You can’t make your success contingent on someone else’s reaction. Competing to impress your parents, your spouse, your co-workers, or anybody else will ultimately not be fulfilling. You can’t conform to their every hope and expectation, and you will experience great frustration when your accomplishments prove insufficient to gain their approval.
If you start with a respect for what you can do that depends on no one else, you will have a much easier time tolerating those for whom nothing is enough.
“It’s a vicious cycle,” reports educator Sally Tucci. Every day she watches inner-city children compete with one another to see who can learn less. “Somewhere along the way they failed, and they became afraid to try. Since they’re unwilling to try, they have to make trying the failure and failing the success.
“Students mock anyone who answers a question, who carries their books home at night, who asks a question. The lesson is that if you want to fit in, you better not learn.”
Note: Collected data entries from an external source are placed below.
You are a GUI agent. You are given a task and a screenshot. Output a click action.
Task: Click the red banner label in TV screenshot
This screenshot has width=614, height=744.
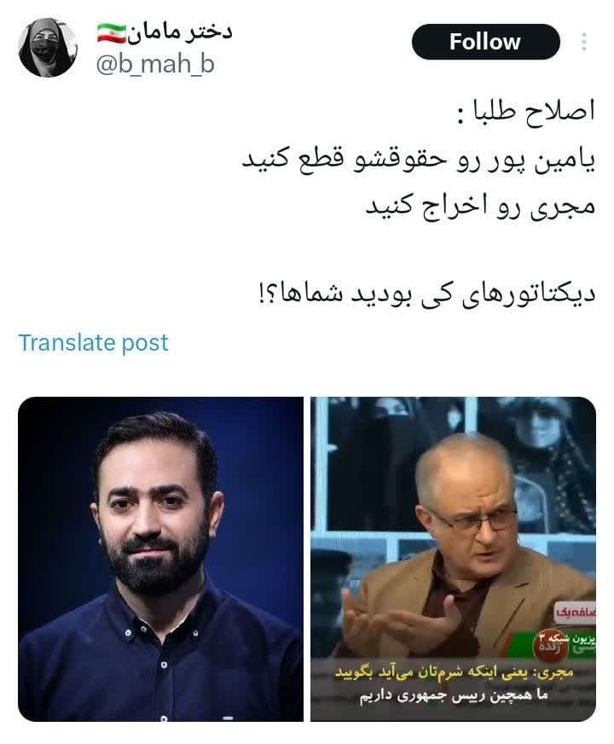click(x=575, y=612)
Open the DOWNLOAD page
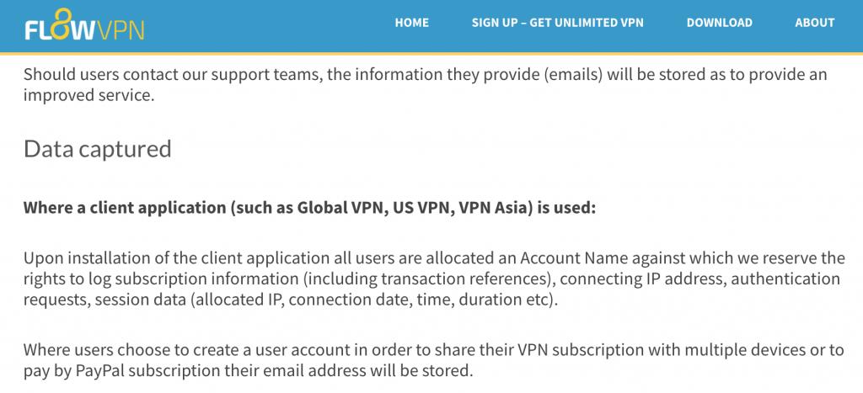 click(720, 23)
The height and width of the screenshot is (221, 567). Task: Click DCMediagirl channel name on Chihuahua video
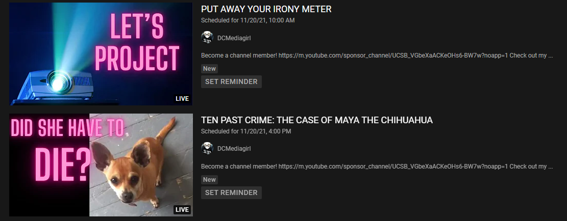(234, 149)
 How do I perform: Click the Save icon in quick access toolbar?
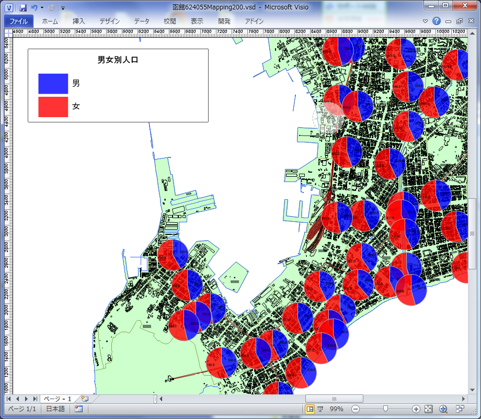pyautogui.click(x=22, y=7)
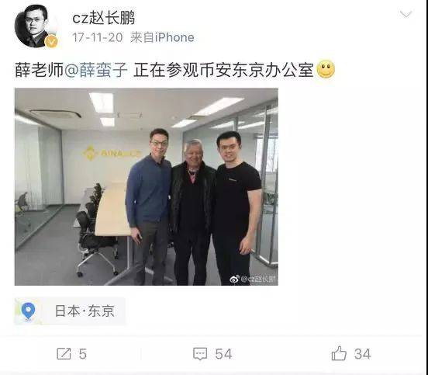Tap the comment count 54
Image resolution: width=428 pixels, height=375 pixels.
[223, 354]
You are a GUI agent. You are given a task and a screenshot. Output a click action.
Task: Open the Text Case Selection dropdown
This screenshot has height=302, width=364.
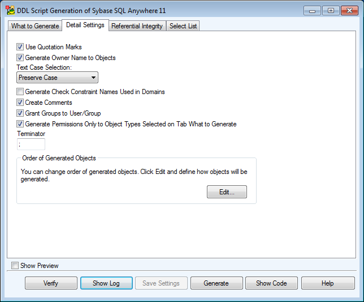tap(58, 78)
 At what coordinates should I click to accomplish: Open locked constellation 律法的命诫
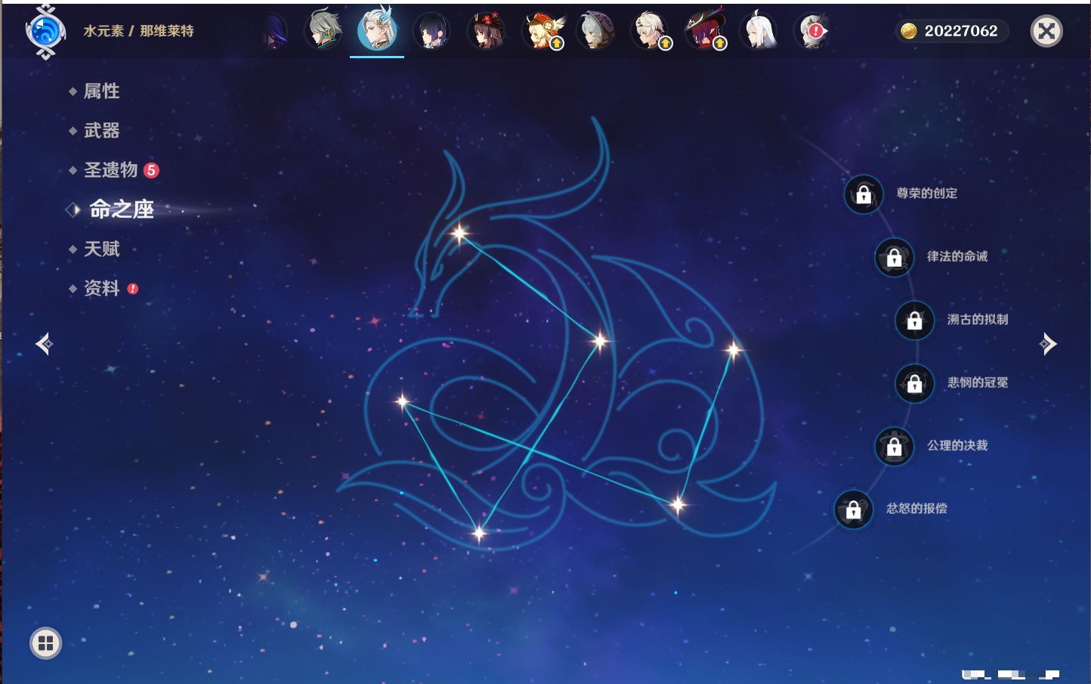[x=894, y=257]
Sally tries to break down these attitudes every day. “I say, if your friends tell you up is down and down is up, are you going to listen? You have a chance in this life to do something, but not if you spend your time listening to someone who wants you to do the opposite of the right thing.”
Sally attacks the fear as the first step toward building self-confidence. “You have to think about the things you can do instead of the things you can’t do—and you’ll be amazed at how many things you can do.”
Researchers find that an optimistic personal outlook is more than just seeing the bright side of things. Believing in yourself actually produces increases in good health, motivation, and achievement for six in ten people.